Colombia and Peru, with elections this month, are now poised to join Argentina, Chile, Ecuador, Bolivia and Panama in moving right. It’s a stark reversal of the region’s so-called pink tide that brought several leftist governments to power in the early 2020s, including Gustavo Petro, Colombia’s first leftist president. In Peru, where votes from a June 7 contest are still being counted, conservative Keiko Fujimori appears poised to win the presidency after three failed attempts. De La Espriella, also a citizen of the U.S. and Italy, received a congratulatory call from U.S. President Donald Trump, who has clashed with Petro since returning to the White House last year.

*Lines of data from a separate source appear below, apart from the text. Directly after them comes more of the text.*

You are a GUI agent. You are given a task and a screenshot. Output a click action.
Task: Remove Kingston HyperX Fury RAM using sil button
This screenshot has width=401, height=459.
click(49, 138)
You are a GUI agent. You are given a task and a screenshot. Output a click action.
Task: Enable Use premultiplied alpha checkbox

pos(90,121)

Narrow Margin: Divided Congress
Cepeda, 63, had vowed to continue the policies of Petro, a former rebel and the country’s first leftist president, which include state pension payments for the poor, union-backed labour reforms, peace talks with armed groups that have fought the state for decades and a moratorium on new oil projects. De la Espriella has blamed Petro for the country’s economic and security woes and has vowed to end peace talks with rebels and criminal groups, boost the oil and gas sector, lower taxes and reduce the size of the state by up to 40 per cent. But he has said he will preserve Petro’s 23 per cent increase in the minimum wage, along with other popular social measures. “It is a victory for Colombia — a change after four lost years with no clear direction,” said Viviana Olivos, a 46-year-old mechanical engineer, as she gathered with other supporters of de la Espriella in coastal Barranquilla.

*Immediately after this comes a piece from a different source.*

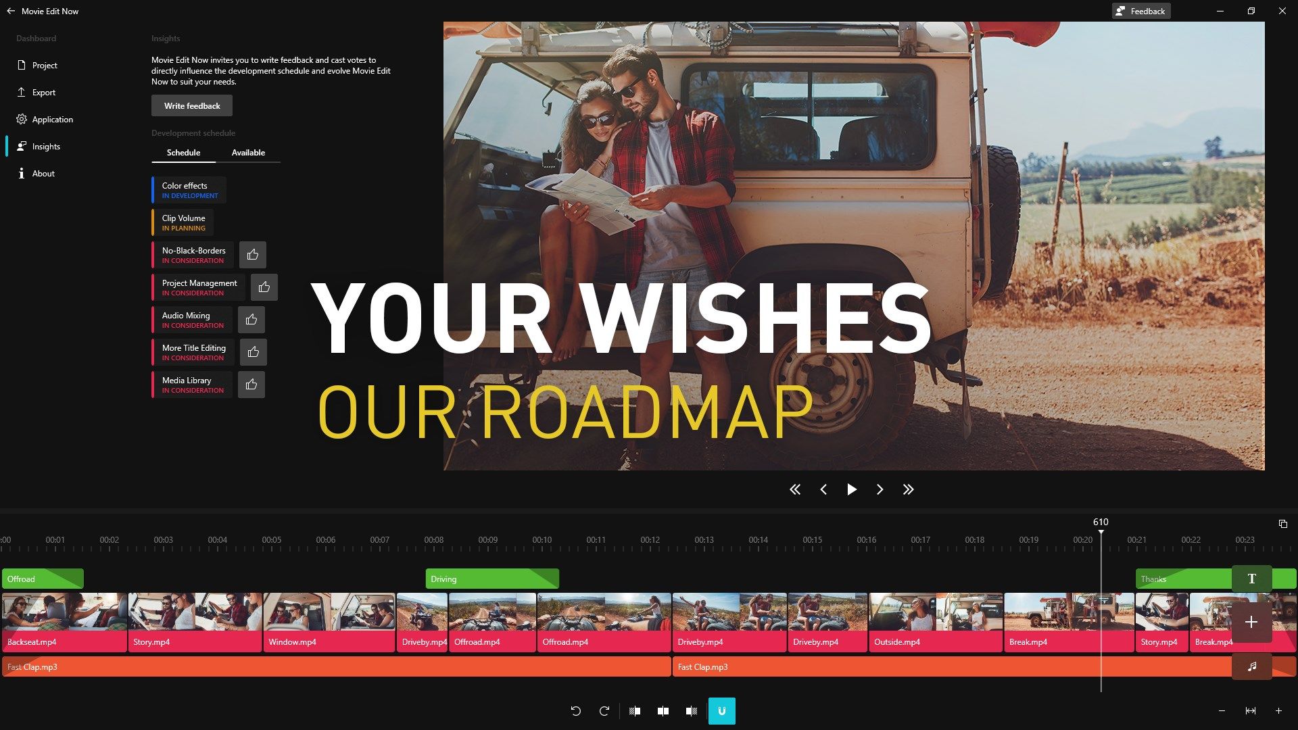The image size is (1298, 730).
Task: Toggle thumbs up for Project Management feature
Action: click(x=264, y=287)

Voters line up at a polling station in Barranquilla, Colombia, on Sunday. De La Espriella, a lawyer with no prior political experience, will have to grapple with high public debt. He has presented himself as a businessman, but an investigation by local outlet La Silla Vacia found that many of his businesses have been dissolved, are in debt and lost money overall in 2024, with his law firm being his most profitable endeavour. The closeness of the race, with less than one percentage point separating the two candidates, will likely force De La Espriella to water down some of his proposals in order to get support from a divided Congress.
Cepeda’s Historic Pact party has more seats than any other party in both the Senate and the lower house, although no party has a majority. Cepeda told his supporters at an event in Bogota that he would await a final, ballot-by-ballot check of the initial count, saying his campaign is challenging results from some 33,000 ballot boxes, out of 122,000 in total. His supporters are a significant political force, he added, and must have a seat at the table. “We are open to dialogue; we are willing to reach agreements as long as they are respectful, genuine, and reflected in political actions that benefit the nation and preserve the historical progress we have already achieved,” Cepeda said.

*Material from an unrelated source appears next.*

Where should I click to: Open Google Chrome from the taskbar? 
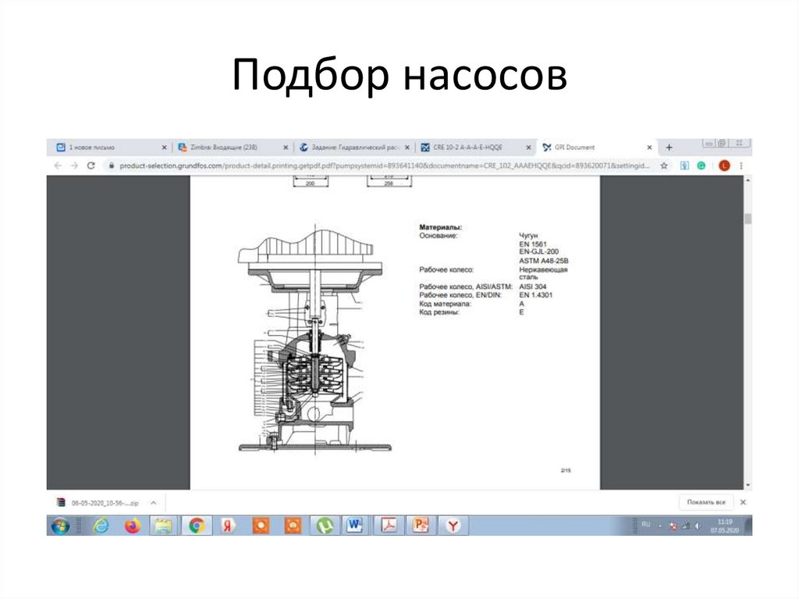197,525
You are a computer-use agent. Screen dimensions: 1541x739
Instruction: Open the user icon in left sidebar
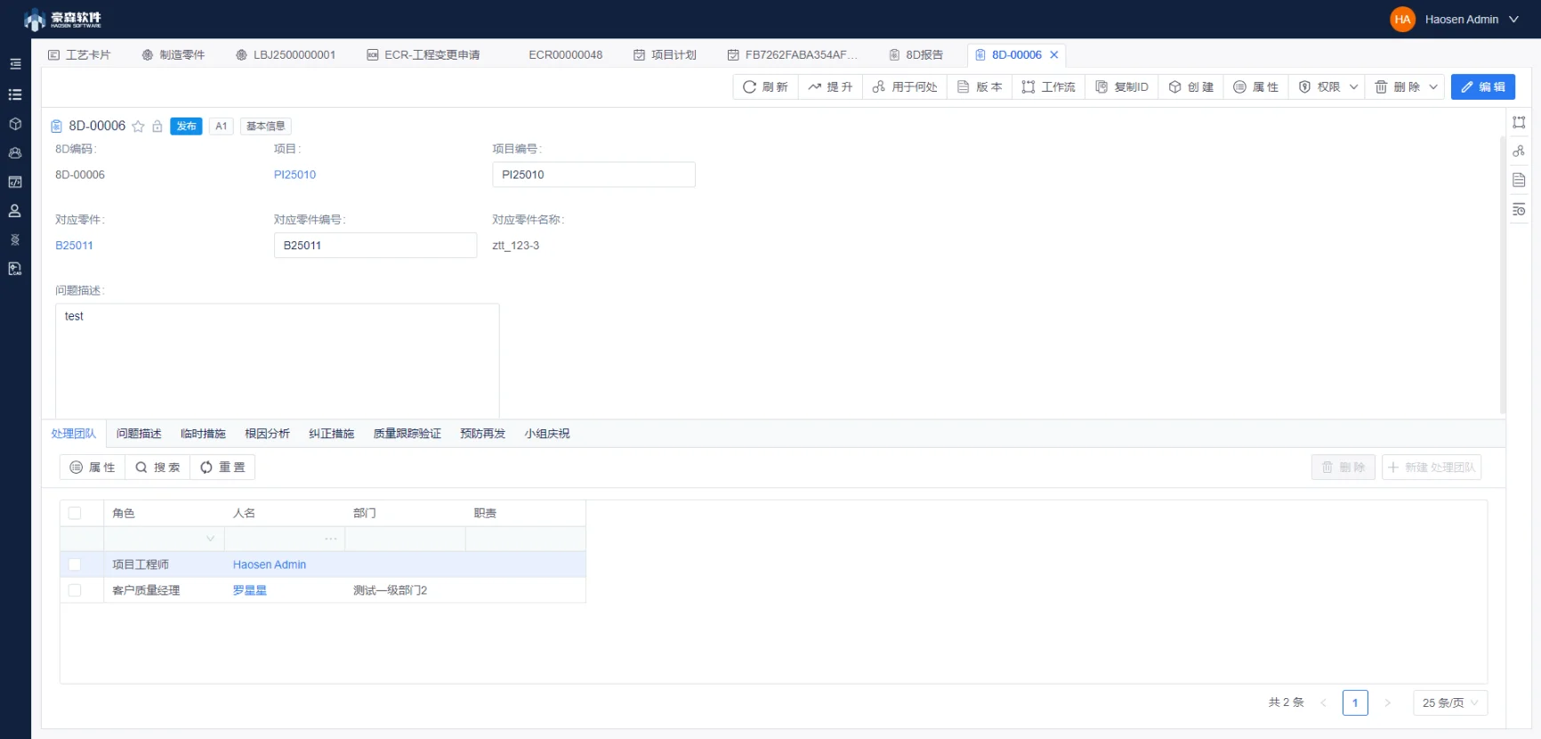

Drug Trafficking Violence Concerns
Security was a key concern for many De La Espriella voters, especially in regions where extortion and drug trafficking have risen recently. While many Cepeda supporters feared his bellicose rhetoric about fighting back against armed groups could return the country, where leftist guerrillas and crime gangs founded by former right-wing paramilitaries have fought each other and the state for more than 60 years, to a more active conflict. Peace talks initiated by Petro have largely failed as armed groups have grown in power and numbers, and drug-trafficking gangs have expanded, leading to spikes in murders and extortion along the Caribbean coast.
De la Espriella has cast Petro and Cepeda, the son of a murdered communist leader, as allies of criminals, though Petro’s administration says it has seized more cocaine than any other government. Cepeda has rejected the accusations, saying there is no evidence for them. Cepeda has critiqued de la Espriella’s work as a lawyer for people tied to right-wing paramilitary groups and corruption cases, including Alex Saab, who faces U.S. charges for allegedly laundering money for ousted Venezuelan president Nicolás Maduro. More than 41 million Colombians were eligible to vote, with more than 26.2 million casting ballots. Some 420,000 voters turned in blank ballots, usually seen as a protest vote, the registrar figures showed.